Like Ray Charles, SOLOMON BURKE liked to mix his musical genres.
Also like Ray, he delved into the country repertoire for songs that he could give a soul treatment to. One of those, and one his most successful songs, is Just out of Reach (Of My Two Open Arms).
MARK SEYMOUR was the singer, songwriter, guitarist and general chief of the Australian rock group Hunters & Collectors.
One of the songs the group performed back in the eighties was Throw Your Arms Around Me. It wasn’t very successful at the time but since then the song has gained enormous stature, such that’s it’s now considered a classic song.
Quite a few performers have covered it over the years, most notably Paul McDermott from The Doug Anthony Allstars. However, here is Mark with a more recent group of his, The Undertow, with his song.
NICK CAVE recorded Into My Arms during his brief relationship with P.J. Harvey.
It’s one of his rare romantic songs - he’s not noted as a performer of such material - but when he sets his mind to it, as he does here, the results are terrific.
Everyone from Elvis to Dobie Gray to Kris Kristofferson and Rita Coolidge has had a hit with the song Loving Arms. The man who wrote it is often forgotten, but not by me. That man is TOM JANS.
Tom made a bit of a name for himself in the seventies as a songwriter of note, and also a performer, both as a solo artist and as a duo with Mimi Fariña, Joan Baez's sister. Unfortunately, he died due to complications after a motor cycle accident. Here’s his version of the song.
Iain Sutherland wrote the song Arms of Mary in the Sutherland family farmhouse in England. Iain performed with his brother Gavin as The Sutherland Brothers.

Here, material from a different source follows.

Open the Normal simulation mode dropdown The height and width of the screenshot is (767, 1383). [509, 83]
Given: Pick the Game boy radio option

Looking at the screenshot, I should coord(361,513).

The pair got together with the rock group Quiver and they all became known as THE SUTHERLAND BROTHERS & QUIVER.
It was this combination that recorded the song which was a worldwide hit, except in America. Later the Everly Brothers recorded the song and their version is even better, but today we have the original.
I’ve used this song by WILLIE NELSON somewhat recently in a column on Sleep.

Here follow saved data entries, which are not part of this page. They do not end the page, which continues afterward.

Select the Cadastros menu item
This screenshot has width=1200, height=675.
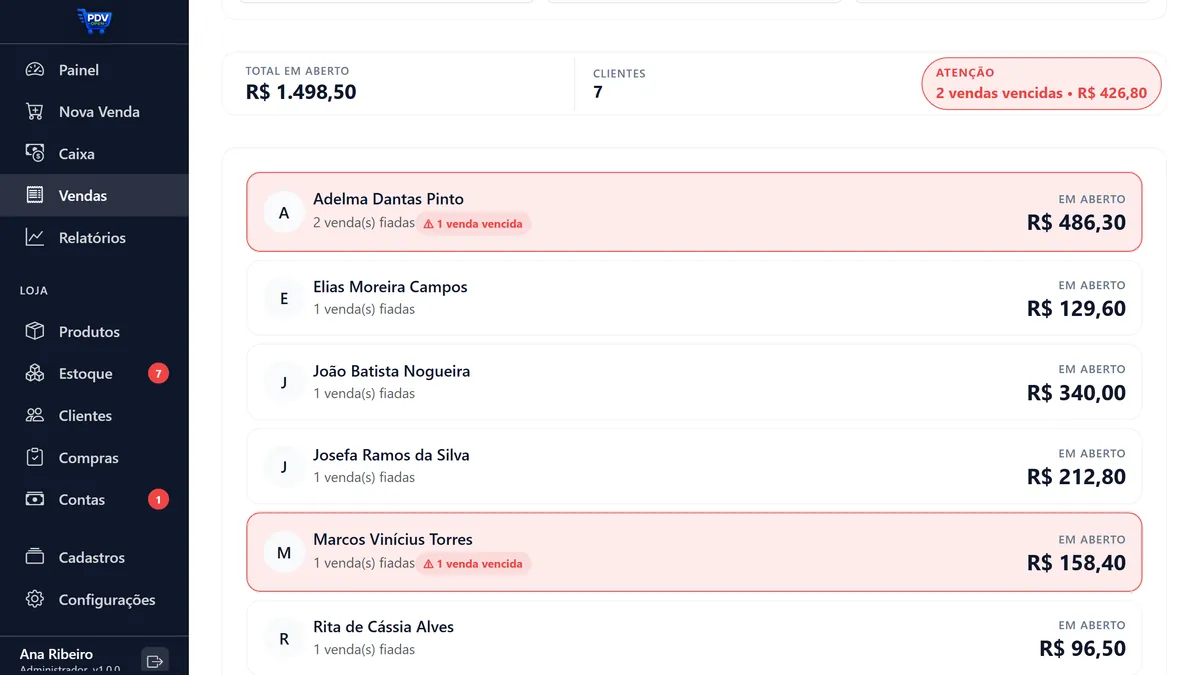[94, 558]
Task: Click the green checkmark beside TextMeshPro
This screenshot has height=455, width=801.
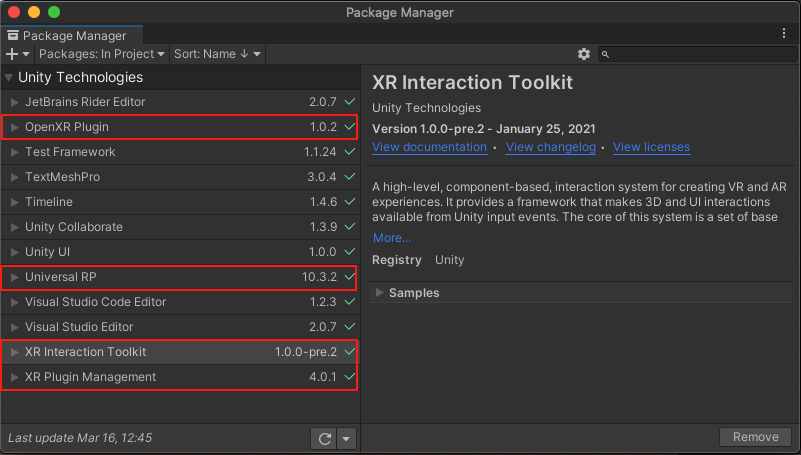Action: 349,177
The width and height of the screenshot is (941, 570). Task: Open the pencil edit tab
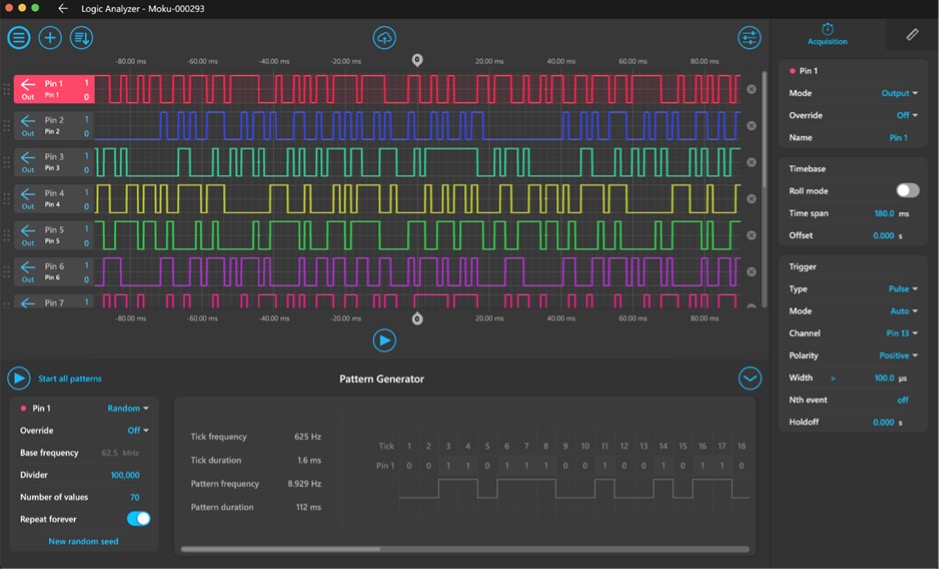912,34
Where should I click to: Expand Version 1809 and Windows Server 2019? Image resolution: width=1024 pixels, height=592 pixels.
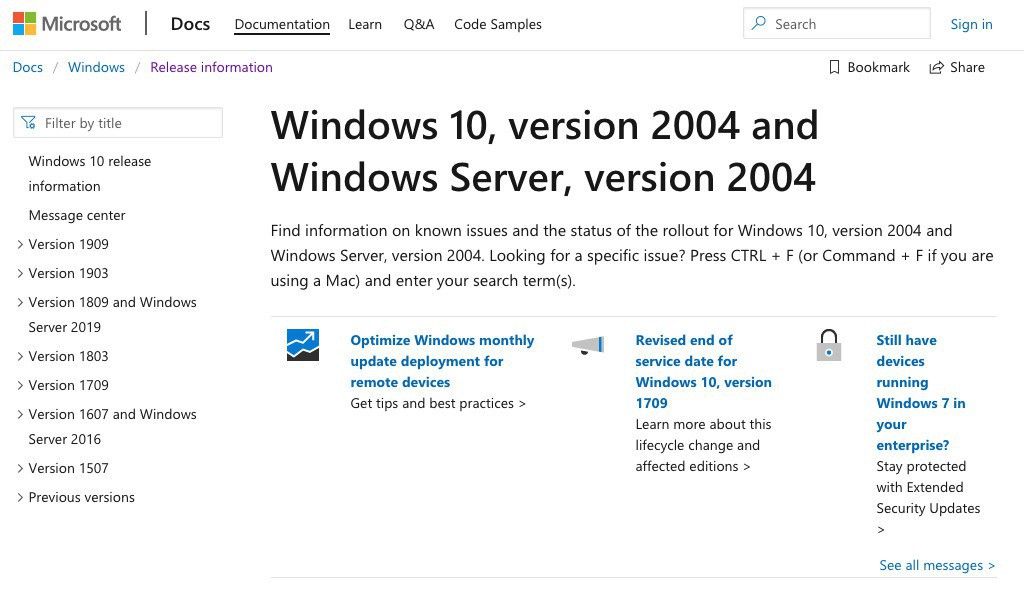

However, it’s such a good song, and it fits well here as well, that I’m going to use it again. After all, too much Willie is barely enough. Can I Sleep in Your Arms?
Music of the last sixties years would be quite different if it weren’t for LES PAUL & MARY FORD.

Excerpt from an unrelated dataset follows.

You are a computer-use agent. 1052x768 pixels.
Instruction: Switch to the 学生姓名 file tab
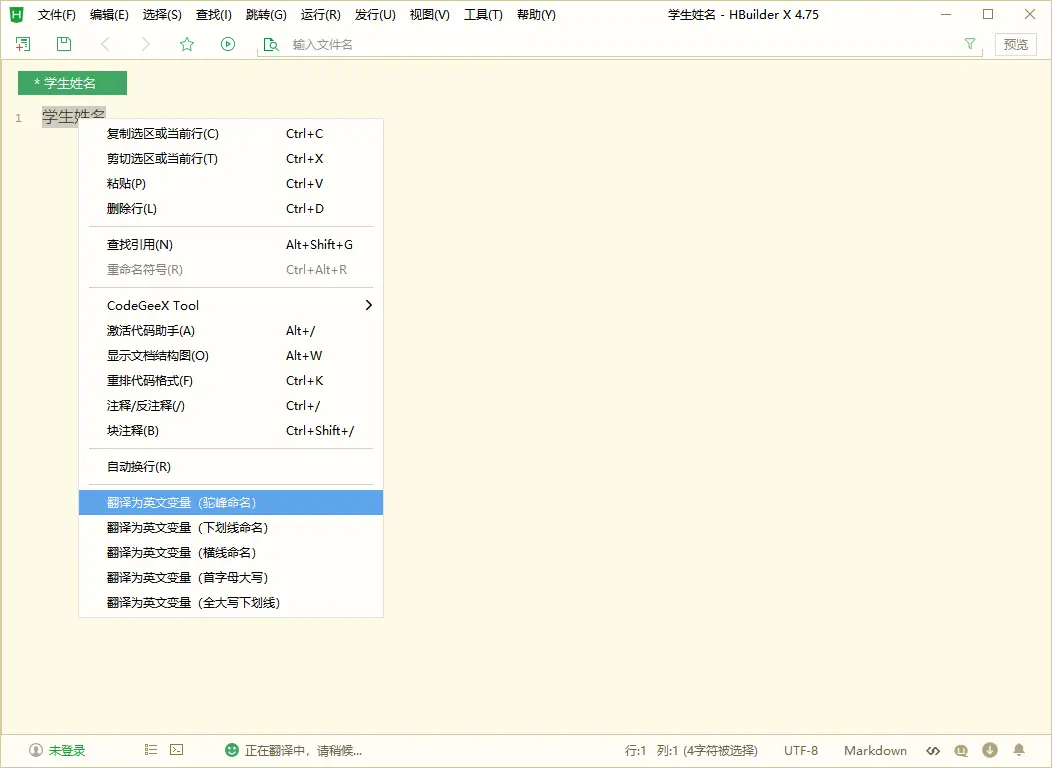(72, 83)
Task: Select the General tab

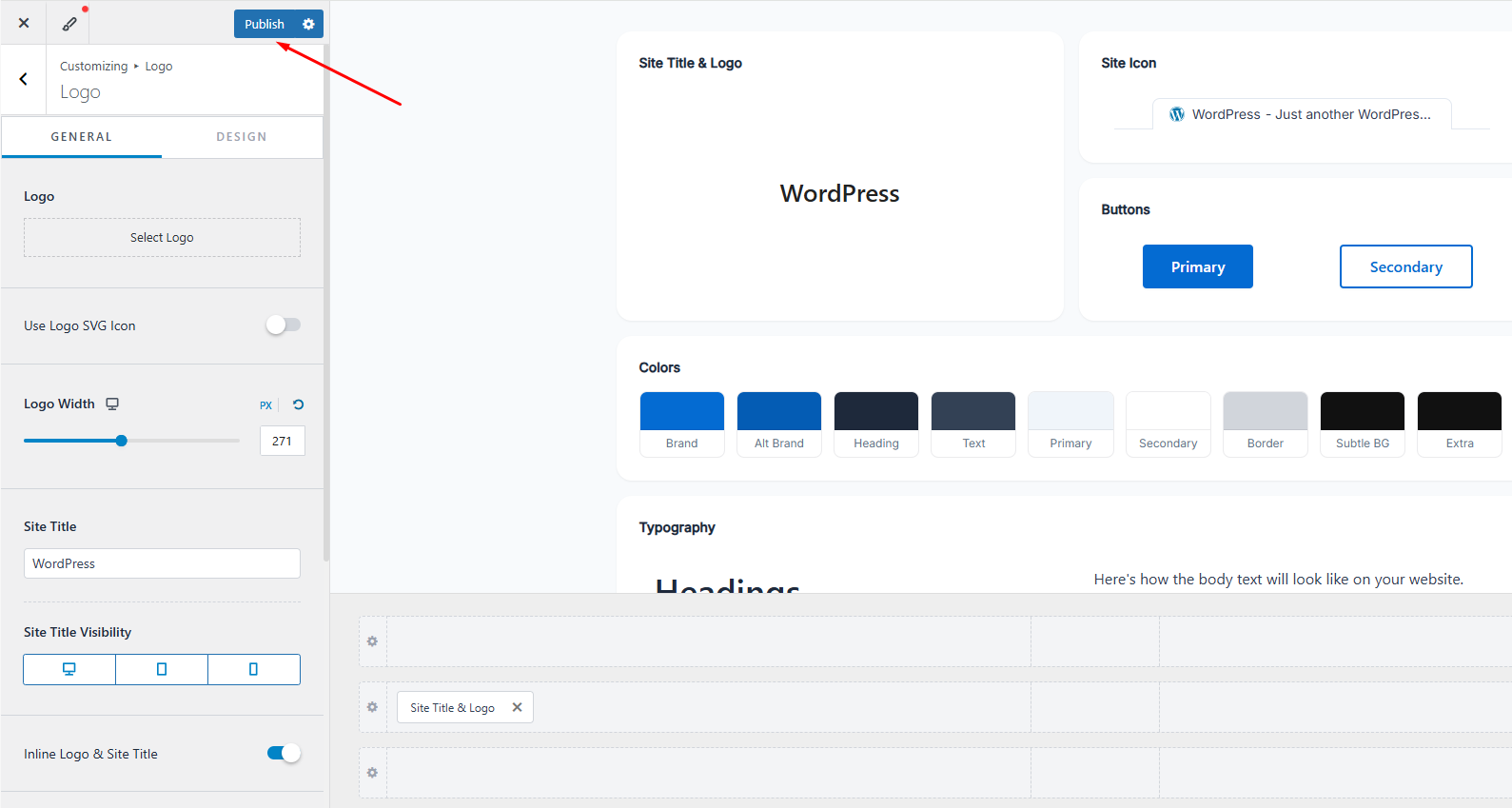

For a start, Les was the person who developed the Gibson Les Paul guitar, probably the finest electric guitar in the world. He also invented double (and triple and whatever) tracking on recordings. Les was also one of the finest guitarists around and Mary was a fantastic singer. They were decades ahead of their time.
Their song today is Take Me In Your Arms And Hold Me.
Crazy Arms was written by Ralph Mooney and Charles Seals (and maybe Paul Gilley). Ray Price was the first to have a hit with the song. Many others have also recorded it with some success. One version that didn’t make the charts, but I quite like, is by LEON REDBONE.
Of course, very little, if anything, that Leon records makes the charts, but what a terrific performer he is. See what you think of his interpretation. Leon died last week on 30 May - no one reporting it in the press seemed to know his real age for certain.
You may not be very familiar with the duo DILLARD & CLARK.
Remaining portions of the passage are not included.